▶ _Problem requirements_: Rewrite the entries from the line containing "The height and" through the end of the entries, replacing "Abrir" with "Open" and leaving everything else unchanged. Leave the pictures out of your answer.

▶ _Listing_:
+ + + +

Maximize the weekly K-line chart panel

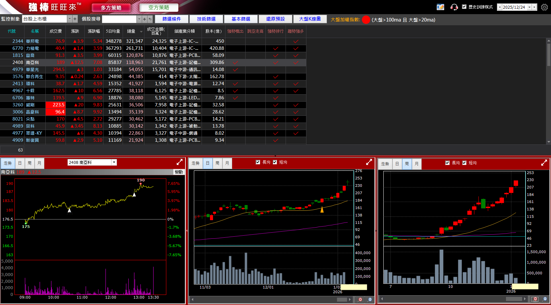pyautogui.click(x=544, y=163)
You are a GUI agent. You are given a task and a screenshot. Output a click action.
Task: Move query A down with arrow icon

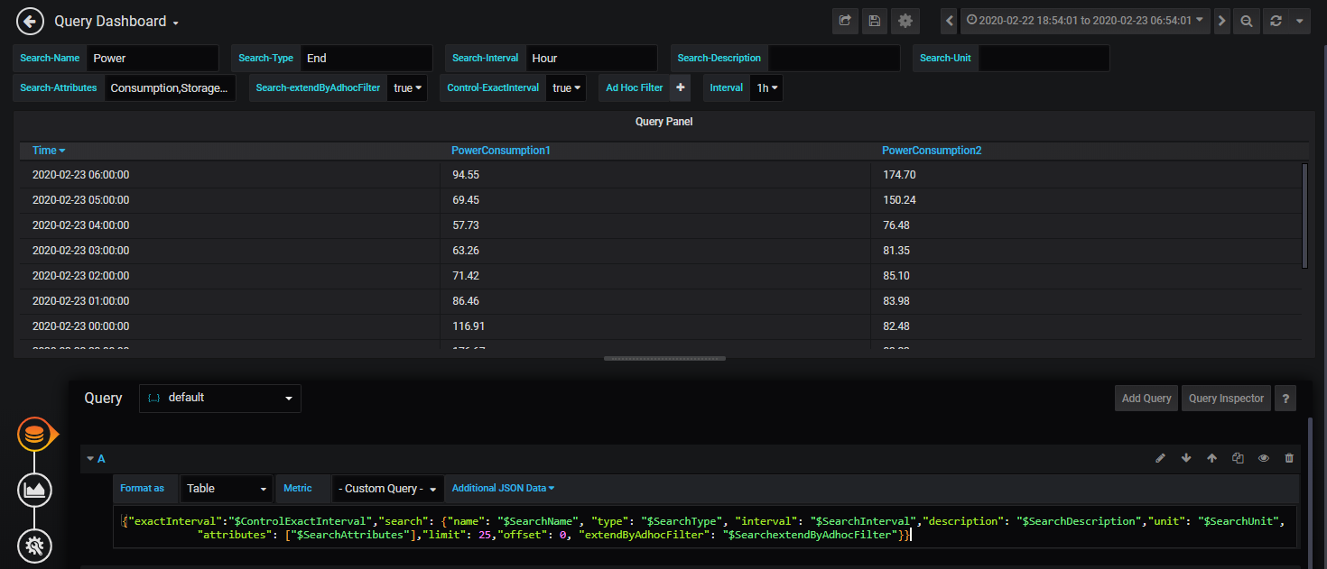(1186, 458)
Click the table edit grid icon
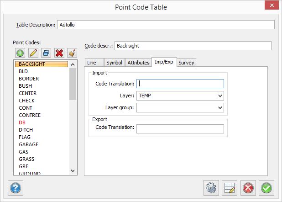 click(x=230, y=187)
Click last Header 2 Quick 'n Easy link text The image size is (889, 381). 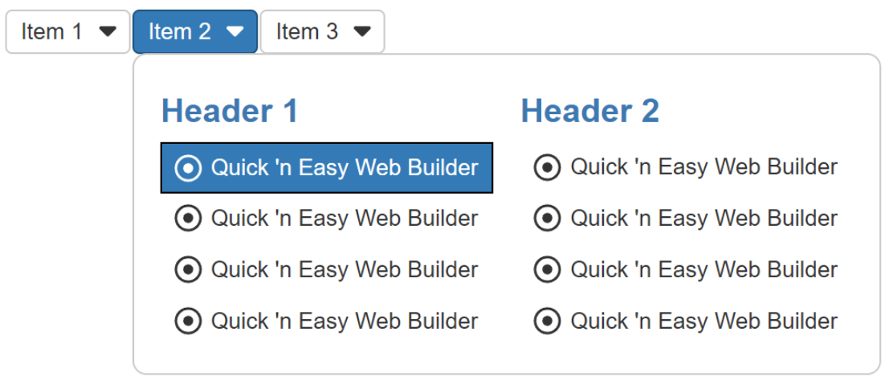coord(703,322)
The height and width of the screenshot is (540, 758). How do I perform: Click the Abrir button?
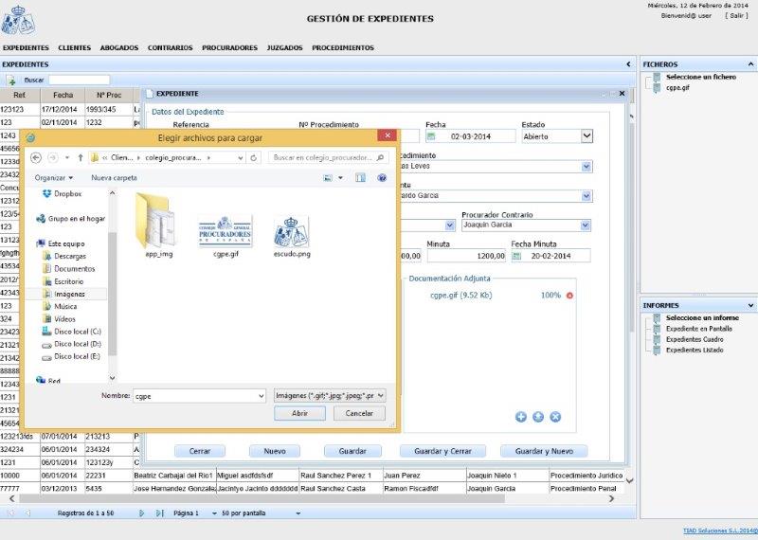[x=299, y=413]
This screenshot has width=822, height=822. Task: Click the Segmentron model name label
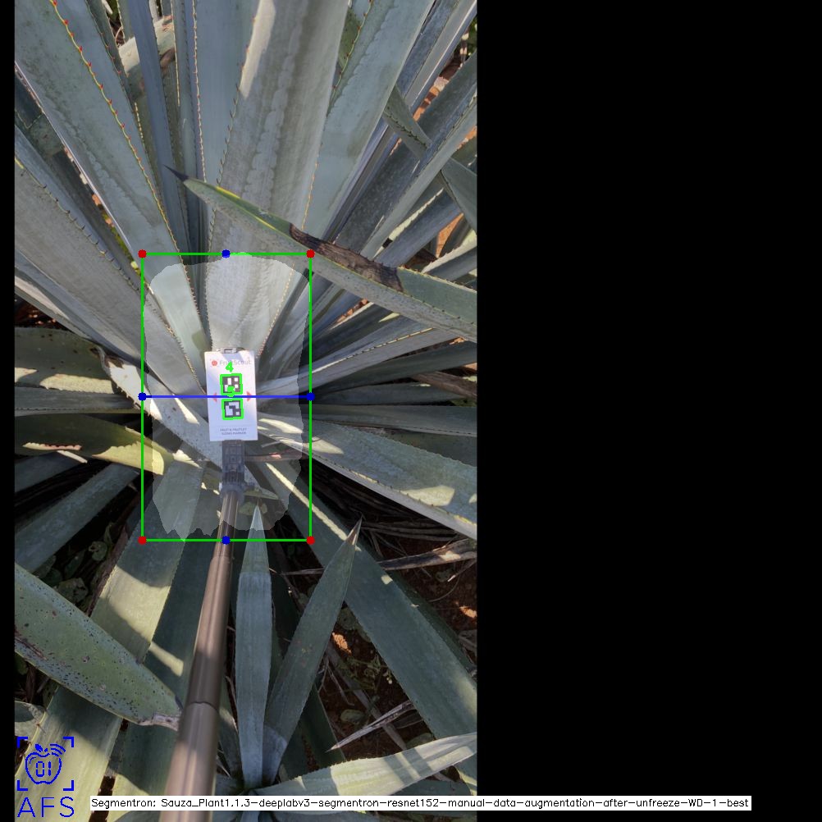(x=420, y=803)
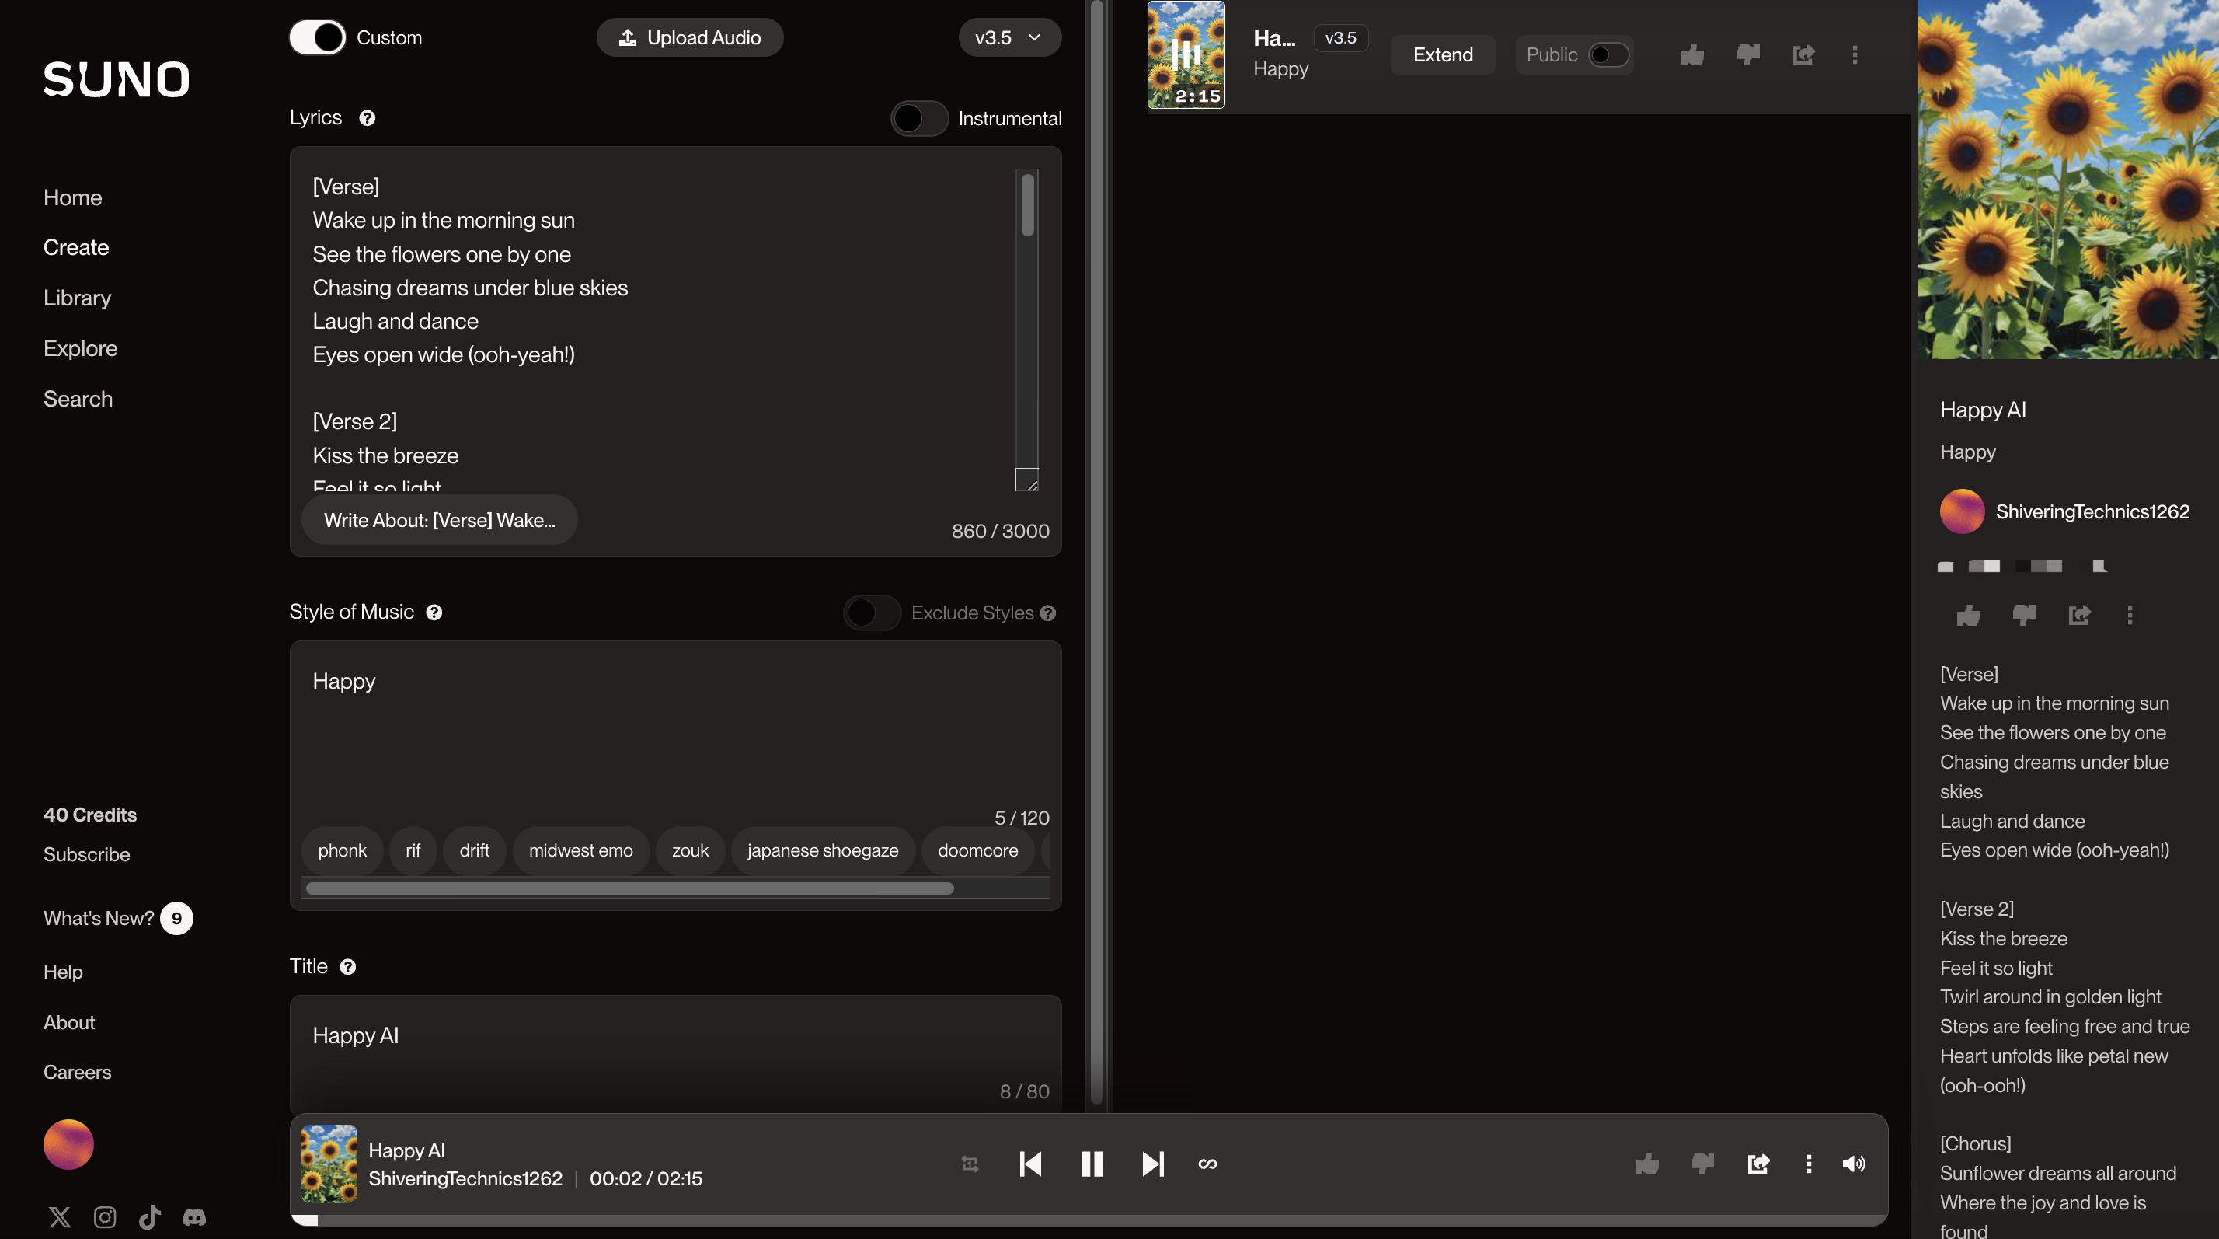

+ + + +

▶ _Finished answer_:
The height and width of the screenshot is (540, 758). How do I perform: Click the Open button?
[x=299, y=413]
This screenshot has width=822, height=822. Task: Click the Segmentron model name label
(x=420, y=803)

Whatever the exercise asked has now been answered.